Dataset entries
.....

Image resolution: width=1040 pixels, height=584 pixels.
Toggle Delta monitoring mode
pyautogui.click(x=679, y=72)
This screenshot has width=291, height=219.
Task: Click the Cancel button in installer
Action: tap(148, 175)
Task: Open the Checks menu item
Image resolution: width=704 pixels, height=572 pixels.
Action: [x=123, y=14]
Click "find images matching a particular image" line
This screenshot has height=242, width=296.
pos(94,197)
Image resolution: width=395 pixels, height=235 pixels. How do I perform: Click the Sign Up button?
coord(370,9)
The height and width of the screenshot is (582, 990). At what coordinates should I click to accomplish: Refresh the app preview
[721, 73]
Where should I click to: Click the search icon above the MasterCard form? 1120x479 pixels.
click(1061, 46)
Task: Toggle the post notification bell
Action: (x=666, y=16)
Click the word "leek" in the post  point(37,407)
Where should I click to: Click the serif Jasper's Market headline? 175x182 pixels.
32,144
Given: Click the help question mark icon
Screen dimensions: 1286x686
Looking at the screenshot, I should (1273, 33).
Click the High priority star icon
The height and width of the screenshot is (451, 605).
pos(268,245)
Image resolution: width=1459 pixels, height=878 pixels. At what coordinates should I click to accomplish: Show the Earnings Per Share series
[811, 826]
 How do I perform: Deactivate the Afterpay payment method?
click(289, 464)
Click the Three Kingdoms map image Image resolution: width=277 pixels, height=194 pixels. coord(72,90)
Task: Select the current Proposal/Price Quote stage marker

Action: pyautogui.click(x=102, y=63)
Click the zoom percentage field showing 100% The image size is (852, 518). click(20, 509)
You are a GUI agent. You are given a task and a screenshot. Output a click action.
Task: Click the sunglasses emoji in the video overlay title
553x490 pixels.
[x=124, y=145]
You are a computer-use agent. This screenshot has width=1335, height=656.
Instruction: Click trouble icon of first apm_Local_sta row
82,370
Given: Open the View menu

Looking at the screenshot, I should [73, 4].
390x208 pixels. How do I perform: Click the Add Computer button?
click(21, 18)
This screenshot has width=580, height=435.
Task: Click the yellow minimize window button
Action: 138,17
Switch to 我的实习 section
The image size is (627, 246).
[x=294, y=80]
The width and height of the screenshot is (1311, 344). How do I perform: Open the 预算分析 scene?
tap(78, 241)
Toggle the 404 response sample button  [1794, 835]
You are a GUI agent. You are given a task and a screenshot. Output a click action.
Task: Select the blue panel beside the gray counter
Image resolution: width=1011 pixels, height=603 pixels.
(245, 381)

.....

Requirement: Start at the first line and transcribe the data exactly through the last.

Solution below:
Image resolution: width=1040 pixels, height=584 pixels.
Toggle Delta monitoring mode
pyautogui.click(x=679, y=72)
This screenshot has width=291, height=219.
Task: Click the Cancel button in installer
Action: tap(148, 175)
Task: Open the Checks menu item
Image resolution: width=704 pixels, height=572 pixels.
Action: [x=123, y=14]
Click "find images matching a particular image" line
This screenshot has height=242, width=296.
pos(94,197)
Image resolution: width=395 pixels, height=235 pixels. How do I perform: Click the Sign Up button?
coord(370,9)
The height and width of the screenshot is (582, 990). At what coordinates should I click to accomplish: Refresh the app preview
[721, 73]
Where should I click to: Click the search icon above the MasterCard form? 1120x479 pixels.
click(1061, 46)
Task: Toggle the post notification bell
Action: (x=666, y=16)
Click the word "leek" in the post  point(37,407)
Where should I click to: Click the serif Jasper's Market headline? 175x182 pixels.
32,144
Given: Click the help question mark icon
Screen dimensions: 1286x686
Looking at the screenshot, I should (1273, 33).
Click the High priority star icon
The height and width of the screenshot is (451, 605).
pos(268,245)
Image resolution: width=1459 pixels, height=878 pixels. At what coordinates should I click to accomplish: Show the Earnings Per Share series
[811, 826]
 How do I perform: Deactivate the Afterpay payment method?
click(289, 464)
Click the Three Kingdoms map image Image resolution: width=277 pixels, height=194 pixels. coord(72,90)
Task: Select the current Proposal/Price Quote stage marker

Action: pyautogui.click(x=102, y=63)
Click the zoom percentage field showing 100% The image size is (852, 518). click(20, 509)
You are a GUI agent. You are given a task and a screenshot. Output a click action.
Task: Click the sunglasses emoji in the video overlay title
553x490 pixels.
[x=124, y=145]
You are a computer-use agent. This screenshot has width=1335, height=656.
Instruction: Click trouble icon of first apm_Local_sta row
82,370
Given: Open the View menu

Looking at the screenshot, I should [73, 4].
390x208 pixels. How do I perform: Click the Add Computer button?
click(21, 18)
This screenshot has width=580, height=435.
Task: Click the yellow minimize window button
Action: 138,17
Switch to 我的实习 section
The image size is (627, 246).
[x=294, y=80]
The width and height of the screenshot is (1311, 344). How do I perform: Open the 预算分析 scene?
tap(78, 241)
Toggle the 404 response sample button  [1794, 835]
You are a GUI agent. You are given a task and a screenshot. Output a click action.
Task: Select the blue panel beside the gray counter
Image resolution: width=1011 pixels, height=603 pixels.
(245, 381)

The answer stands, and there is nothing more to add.